This notebook performs a SQL query on the UW Madison database and does a hypothesis test comparing STEM and non-STEM classes. STEM classes are defined by which subjects have their books in the Teaching and Learning Research Guide for STEM and SBE libraries: https://researchguides.library.wisc.edu/teaching_learning
$H_0$ = There is no difference between GPAs of STEM and non-STEM classes
$H_A$ = There is a difference between the GPAs of STEM and non-STEM classes
from sqlalchemy import create_engine
from scipy import stats
import pandas as pd
import matplotlib.pyplot as plt
import numpy as np
import seaborn as sns
engine = create_engine('postgresql:///uw_madison')
stem_query = """SELECT * FROM stem_classes;"""
stem_df = pd.read_sql(stem_query, engine)
stem_df.describe()
non_stem_query = """SELECT * FROM non_stem_classes;"""
non_stem_df = pd.read_sql(non_stem_query, engine)
non_stem_df.describe()
stem_df = stem_df.loc[stem_df['section_gpa'] != 4.0]['section_gpa']
stem_df.describe()
non_stem_df = non_stem_df.loc[non_stem_df['section_gpa'] != 4.0]['section_gpa']
non_stem_df.describe()
stem_choice = np.random.choice(stem_df, size=2000, replace=False)
non_stem_choice = np.random.choice(non_stem_df, size=2000, replace=False)
fig, ax = plt.subplots()
ax.hist(stem_choice, density=True, color='#1f77b4', alpha=0.5, bins=50, range=(1.0, 4.0), label='STEM Classes')
ax.axvline(stem_choice.mean(), color='#1f77b4', alpha=1, linestyle='dashed',label='STEM Class Mean')
ax.hist(non_stem_choice, density=True, color='#ff7f0e', alpha=0.5, bins=50, range=(1.0, 4.0), label='Non-STEM Classes')

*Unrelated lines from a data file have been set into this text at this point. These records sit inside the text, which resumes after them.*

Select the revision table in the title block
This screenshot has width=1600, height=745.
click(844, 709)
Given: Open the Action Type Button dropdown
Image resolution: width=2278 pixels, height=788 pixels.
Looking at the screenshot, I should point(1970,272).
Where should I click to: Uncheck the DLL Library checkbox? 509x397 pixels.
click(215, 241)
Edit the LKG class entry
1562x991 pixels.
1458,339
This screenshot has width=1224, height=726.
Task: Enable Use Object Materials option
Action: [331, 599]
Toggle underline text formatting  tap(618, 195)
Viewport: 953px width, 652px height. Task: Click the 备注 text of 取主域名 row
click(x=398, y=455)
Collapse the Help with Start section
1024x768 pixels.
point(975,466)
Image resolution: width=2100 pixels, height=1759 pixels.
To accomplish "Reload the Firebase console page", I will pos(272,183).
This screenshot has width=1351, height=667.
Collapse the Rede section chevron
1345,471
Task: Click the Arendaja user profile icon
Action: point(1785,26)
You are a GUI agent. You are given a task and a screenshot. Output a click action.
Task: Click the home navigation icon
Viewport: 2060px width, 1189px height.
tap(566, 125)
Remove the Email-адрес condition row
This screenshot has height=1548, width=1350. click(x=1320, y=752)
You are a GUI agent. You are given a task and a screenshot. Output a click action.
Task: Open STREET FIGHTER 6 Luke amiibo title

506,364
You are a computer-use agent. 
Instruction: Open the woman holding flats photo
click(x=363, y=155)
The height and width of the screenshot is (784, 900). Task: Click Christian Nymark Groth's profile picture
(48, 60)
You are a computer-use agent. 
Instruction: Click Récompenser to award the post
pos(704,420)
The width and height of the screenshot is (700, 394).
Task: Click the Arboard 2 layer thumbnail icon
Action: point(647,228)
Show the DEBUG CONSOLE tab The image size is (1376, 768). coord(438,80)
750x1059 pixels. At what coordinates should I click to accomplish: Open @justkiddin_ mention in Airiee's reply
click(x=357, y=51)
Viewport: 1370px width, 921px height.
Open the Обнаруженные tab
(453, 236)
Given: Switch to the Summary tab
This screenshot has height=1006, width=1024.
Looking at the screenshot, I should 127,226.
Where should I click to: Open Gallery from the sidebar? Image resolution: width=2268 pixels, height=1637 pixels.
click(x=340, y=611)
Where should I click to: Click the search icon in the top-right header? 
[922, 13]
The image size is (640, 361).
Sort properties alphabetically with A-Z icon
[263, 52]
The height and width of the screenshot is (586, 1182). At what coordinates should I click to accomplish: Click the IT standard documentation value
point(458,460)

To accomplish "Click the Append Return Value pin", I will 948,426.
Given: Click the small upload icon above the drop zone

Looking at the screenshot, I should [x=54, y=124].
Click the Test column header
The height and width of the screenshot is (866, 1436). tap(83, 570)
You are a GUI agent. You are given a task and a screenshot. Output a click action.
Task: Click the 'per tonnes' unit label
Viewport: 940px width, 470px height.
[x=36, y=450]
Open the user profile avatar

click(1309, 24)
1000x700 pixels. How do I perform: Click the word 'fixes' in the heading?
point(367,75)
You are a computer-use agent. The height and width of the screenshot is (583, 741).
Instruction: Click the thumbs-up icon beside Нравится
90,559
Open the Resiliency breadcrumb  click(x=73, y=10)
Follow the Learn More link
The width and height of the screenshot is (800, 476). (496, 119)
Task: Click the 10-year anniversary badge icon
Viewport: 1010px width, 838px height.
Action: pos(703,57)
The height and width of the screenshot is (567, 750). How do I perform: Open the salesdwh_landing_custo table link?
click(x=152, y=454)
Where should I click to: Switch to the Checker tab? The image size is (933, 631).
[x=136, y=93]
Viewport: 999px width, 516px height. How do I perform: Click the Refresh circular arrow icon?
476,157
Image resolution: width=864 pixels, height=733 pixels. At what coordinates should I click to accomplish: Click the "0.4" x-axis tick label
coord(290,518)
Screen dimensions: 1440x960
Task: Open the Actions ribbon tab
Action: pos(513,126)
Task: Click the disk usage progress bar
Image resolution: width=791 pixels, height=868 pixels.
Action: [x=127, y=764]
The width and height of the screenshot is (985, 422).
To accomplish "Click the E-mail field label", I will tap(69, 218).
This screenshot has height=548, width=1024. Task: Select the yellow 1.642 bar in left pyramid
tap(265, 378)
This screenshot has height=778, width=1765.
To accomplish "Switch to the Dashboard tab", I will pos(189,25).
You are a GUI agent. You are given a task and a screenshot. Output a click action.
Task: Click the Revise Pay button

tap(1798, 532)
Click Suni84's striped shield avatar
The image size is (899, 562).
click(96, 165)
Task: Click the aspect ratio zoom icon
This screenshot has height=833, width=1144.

ax.axvline(non_stem_choice.mean(), color='#ff7f0e', alpha=1, linestyle='dashed', label='Non-STEM Class Mean')
ax.legend()
ax.set_xlabel('GPA');
stats.ttest_ind(stem_choice, non_stem_choice, equal_var=False)
The T-statistic and shapes of the histograms show that the GPAs for STEM and non-STEM classes are different and the p-value shows that the differences are significant.
As such, we reject the null hypothesis.